Potassium in the plant
Potassium is absorbed by plants as K+. It is a very mobile nutrient within the plant being able to transport inside these in two ways, via xylem and via phloem; and always from where the concentration of the element is greater to where it is lower.
Unlike nitrogen and phosphorus, potassium is not used in the structural synthesis of biochemically important molecules.
Among the main functions that this nutrient has in the plant include:
- – Participation in the regulation of the opening and closing of stomata, which is essential for photosynthesis and CO2 absorption.
- – It is found within the solution of plant cells and actively participates in the process of osmorregulation that is used to maintain the turgid pressure of the cell, i.e. adequate levels of water in plants. For this reason, plants with an insufficient supply of potassium are more susceptible to water stress.
- – It intervenes in the metabolism of plants by participating in the catalytic activity of more than 60 enzymes.
- – In photosynthesis, it participates in the activation of enzymes and intervenes in the production of adenosine triphosphate (ATP), an important energy source for many chemical processes that take place in plant cells.
- – Activates the enzyme ATPase which drives the phloem for the transport of photoassimilated (carbohydrates) from the leaves to the rest of organs (flowers, fruits, roots, …).
- – Plays an elemental role in the synthesis and activation of the enzyme nitrate reductase, which is key in the process of assimilation of N. Potassium maintains a close relationship in the absorption, translocation and assimilation of nitrates in plants, these being the raw material for the formation of proteins.
- – It plays a fundamental role in the resistance of plants to water stress.
On the other hand, potassium deficiencies can cause various problems in the plant. They are usually related to growth. Symptoms of deficiency may vary between cultures and include:
- – Chlorosis: yellowing color and marginal burns on the middle and low leaves of the plant. Chlorosis is followed by necrosis at the tips of the leaves and along their edges. As potassium is mobile within the plant, symptoms of deficiency appear in the older leaves.

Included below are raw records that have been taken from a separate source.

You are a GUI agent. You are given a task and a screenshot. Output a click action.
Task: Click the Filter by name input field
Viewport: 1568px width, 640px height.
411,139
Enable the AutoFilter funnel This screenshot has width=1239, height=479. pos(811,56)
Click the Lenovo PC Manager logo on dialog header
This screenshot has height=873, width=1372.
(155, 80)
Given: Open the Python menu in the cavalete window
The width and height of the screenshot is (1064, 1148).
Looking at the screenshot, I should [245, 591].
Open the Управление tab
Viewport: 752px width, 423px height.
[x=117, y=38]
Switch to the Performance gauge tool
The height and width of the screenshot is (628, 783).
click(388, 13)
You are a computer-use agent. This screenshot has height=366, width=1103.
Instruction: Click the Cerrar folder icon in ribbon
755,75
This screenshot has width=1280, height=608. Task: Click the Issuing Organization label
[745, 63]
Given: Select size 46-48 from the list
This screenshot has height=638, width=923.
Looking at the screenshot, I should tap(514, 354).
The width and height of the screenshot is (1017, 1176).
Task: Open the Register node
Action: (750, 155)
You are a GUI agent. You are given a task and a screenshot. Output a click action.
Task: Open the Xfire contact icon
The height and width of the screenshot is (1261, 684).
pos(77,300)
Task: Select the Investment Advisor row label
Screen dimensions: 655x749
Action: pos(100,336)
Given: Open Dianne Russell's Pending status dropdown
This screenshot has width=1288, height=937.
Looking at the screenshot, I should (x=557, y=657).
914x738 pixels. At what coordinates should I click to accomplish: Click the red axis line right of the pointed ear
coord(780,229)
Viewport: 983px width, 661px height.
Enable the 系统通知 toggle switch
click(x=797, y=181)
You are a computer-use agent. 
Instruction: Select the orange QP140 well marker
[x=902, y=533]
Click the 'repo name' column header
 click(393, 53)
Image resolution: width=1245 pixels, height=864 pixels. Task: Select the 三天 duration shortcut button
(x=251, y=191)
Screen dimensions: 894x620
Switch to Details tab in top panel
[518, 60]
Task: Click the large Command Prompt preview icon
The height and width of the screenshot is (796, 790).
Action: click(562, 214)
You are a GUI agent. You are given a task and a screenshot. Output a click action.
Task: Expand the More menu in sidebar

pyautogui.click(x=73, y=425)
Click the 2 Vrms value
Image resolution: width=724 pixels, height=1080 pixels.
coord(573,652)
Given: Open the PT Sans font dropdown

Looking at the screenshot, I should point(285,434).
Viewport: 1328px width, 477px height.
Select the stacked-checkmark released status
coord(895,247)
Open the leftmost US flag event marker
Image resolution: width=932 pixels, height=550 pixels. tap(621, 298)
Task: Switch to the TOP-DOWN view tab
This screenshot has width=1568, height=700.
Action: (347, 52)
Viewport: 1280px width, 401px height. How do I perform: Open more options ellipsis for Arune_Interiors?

- – Slow or delayed growth: being an important growth catalyst in plants, potassium-deficient plants will have a delay in the growth of all their organs (fruits, root system, etc.)
- – Decreased tolerance to temperature changes and water stress: potassium deficiency results in less water circulating in the plant. As a result, the plant will be more susceptible to water stress. In the same way the sudden changes in temperature will affect you more, leaving you vulnerable to the attack of pests and diseases.
- – Defoliation: if the deficiency is not corrected, potassium-deficient plants lose their leaves earlier than they should. This process is even faster if the plant is exposed to water stress or high temperatures. The leaves turn yellow, brown, and eventually fall off one by one.
In soil, symptoms of potassium deficiency are more likely to appear when not enough potassium is provided by fertilizer waterings. Also, situations of potassium deficiencies induced by having high levels of calcium, magnesium or sodium can occur, but it is not usual.
There are also very rare situations in which excessive levels of potassium monopolize cationic absorption and as a result can cause antagonisms with other nutrients such as calcium and magnesium.